Talk about it: tell your friends. Tell your family. Tell your coworkers. Let them know what your goals are, and rely on your inner circle to help keep you in check.
Give it 3 weeks: studies say that a it takes 21 days to build or break a habit, so before worrying about the whole year, start by focusing on getting through the first three weeks of 2021. Once you make it January 22nd, you should have adjusted to your new behaviour or goal, and you’re off the races from there.
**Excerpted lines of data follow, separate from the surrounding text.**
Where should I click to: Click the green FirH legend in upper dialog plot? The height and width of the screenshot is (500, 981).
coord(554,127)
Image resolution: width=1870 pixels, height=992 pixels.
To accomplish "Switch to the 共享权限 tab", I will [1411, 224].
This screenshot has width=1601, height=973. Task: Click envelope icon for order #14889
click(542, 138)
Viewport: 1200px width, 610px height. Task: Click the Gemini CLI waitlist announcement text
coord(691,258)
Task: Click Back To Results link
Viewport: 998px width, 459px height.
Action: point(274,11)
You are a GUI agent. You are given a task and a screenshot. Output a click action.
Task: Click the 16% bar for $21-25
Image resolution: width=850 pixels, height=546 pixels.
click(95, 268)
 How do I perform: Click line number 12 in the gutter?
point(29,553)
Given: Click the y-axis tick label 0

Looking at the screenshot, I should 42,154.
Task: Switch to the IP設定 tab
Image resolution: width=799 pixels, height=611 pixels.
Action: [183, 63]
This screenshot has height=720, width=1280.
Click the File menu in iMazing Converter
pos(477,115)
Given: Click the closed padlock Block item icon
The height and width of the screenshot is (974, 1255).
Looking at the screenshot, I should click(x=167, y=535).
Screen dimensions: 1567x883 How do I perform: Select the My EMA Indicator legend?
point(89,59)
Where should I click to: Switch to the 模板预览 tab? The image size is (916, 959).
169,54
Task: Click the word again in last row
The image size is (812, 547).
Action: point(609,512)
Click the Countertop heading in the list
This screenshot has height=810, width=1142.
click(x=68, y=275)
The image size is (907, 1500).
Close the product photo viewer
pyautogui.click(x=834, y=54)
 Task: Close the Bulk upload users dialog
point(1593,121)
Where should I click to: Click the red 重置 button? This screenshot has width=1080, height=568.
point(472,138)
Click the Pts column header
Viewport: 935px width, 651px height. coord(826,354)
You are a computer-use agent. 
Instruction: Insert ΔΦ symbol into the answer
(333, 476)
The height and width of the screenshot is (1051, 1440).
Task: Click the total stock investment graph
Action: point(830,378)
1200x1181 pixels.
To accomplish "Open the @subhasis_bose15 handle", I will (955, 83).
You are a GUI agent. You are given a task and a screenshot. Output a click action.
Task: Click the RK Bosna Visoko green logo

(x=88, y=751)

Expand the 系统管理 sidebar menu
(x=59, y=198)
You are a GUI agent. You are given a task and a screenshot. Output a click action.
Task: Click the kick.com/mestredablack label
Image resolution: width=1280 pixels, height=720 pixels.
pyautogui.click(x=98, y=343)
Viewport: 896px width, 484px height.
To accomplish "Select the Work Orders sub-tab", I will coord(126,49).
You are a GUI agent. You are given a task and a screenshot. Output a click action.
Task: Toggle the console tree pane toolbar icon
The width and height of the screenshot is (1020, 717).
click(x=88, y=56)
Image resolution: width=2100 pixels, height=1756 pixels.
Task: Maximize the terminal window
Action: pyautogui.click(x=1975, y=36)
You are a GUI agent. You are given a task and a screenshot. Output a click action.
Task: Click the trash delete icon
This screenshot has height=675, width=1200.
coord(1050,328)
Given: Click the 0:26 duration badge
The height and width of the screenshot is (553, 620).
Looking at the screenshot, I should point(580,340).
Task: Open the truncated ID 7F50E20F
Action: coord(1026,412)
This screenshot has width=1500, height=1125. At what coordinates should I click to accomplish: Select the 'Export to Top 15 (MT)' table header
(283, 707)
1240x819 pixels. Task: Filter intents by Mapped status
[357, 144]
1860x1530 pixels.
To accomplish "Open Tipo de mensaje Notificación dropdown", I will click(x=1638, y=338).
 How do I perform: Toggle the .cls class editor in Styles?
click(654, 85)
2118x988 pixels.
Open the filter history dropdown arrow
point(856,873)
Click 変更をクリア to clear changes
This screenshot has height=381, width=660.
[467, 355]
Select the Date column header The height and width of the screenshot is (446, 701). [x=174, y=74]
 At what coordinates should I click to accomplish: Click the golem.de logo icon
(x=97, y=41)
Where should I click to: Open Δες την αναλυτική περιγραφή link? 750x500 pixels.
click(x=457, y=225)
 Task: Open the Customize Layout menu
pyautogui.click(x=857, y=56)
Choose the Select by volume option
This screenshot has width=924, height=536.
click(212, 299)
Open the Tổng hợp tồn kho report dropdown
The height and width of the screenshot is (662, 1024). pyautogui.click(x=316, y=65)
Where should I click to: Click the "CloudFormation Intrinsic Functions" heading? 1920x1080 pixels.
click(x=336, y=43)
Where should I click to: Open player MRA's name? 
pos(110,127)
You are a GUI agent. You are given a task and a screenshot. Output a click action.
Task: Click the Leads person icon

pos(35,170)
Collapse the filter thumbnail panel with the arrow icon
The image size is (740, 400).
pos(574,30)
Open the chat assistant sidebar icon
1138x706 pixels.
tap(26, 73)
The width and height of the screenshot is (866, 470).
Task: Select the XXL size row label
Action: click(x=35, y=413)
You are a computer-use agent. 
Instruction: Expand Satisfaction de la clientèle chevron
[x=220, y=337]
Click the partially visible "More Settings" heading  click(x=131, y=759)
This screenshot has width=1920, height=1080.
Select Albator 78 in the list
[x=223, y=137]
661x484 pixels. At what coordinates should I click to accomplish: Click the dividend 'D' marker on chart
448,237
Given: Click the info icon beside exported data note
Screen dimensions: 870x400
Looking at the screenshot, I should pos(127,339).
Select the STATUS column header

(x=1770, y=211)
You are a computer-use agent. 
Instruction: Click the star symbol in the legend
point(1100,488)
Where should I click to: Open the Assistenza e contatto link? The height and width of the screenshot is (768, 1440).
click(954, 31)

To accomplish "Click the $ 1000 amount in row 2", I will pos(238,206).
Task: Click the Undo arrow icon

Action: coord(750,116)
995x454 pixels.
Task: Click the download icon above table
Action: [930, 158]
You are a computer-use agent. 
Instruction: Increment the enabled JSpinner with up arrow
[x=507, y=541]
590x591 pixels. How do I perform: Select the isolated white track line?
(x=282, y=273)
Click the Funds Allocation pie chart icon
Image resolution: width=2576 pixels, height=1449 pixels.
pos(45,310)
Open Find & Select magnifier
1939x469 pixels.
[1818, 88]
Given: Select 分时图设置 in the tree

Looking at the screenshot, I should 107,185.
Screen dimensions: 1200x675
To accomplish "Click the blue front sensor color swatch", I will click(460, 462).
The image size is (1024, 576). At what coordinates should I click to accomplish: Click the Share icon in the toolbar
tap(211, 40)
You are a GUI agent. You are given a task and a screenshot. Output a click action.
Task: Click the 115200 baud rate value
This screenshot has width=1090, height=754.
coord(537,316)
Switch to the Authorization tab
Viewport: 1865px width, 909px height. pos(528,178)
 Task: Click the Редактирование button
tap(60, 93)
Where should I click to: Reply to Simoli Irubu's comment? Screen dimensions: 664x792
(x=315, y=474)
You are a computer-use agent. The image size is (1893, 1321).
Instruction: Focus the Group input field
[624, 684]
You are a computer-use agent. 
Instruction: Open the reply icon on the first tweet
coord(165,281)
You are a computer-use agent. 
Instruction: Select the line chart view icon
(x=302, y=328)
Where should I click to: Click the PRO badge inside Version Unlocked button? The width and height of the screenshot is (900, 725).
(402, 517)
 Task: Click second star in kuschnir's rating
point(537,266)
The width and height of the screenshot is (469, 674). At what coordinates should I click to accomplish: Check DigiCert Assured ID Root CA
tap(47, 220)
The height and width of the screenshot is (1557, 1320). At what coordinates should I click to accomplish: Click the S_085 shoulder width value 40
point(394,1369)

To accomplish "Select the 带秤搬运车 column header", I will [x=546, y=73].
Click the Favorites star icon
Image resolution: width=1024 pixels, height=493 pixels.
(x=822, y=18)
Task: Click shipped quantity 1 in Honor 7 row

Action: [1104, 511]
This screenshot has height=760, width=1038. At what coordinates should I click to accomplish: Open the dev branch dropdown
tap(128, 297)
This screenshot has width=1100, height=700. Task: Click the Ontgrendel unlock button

Celebrate the small wins: for example, if your goal is to hit $5,000 in your TFSA this year, and you’re starting off with $50, be proud of yourself when you hit $1,000 and $2,500. It’s a huge deal to break into 4-digits, and to hit the halfway point. Give yourself a bit of love for sticking to your goals!
In addition to these seven tips, there’s one big thing to keep in mind: resolutions aren’t just for New Years. You don’t need to wait for December 31st or January 1st to kick a bad habit or try something new. A new year is a great chance to start fresh, but so is a new month, a new week, or even a new day. Whenever you realize a change that you want to make, whether with your finances or any other part of your life, make a plan to hit those goals and you set yourself up for success. You’ve got this.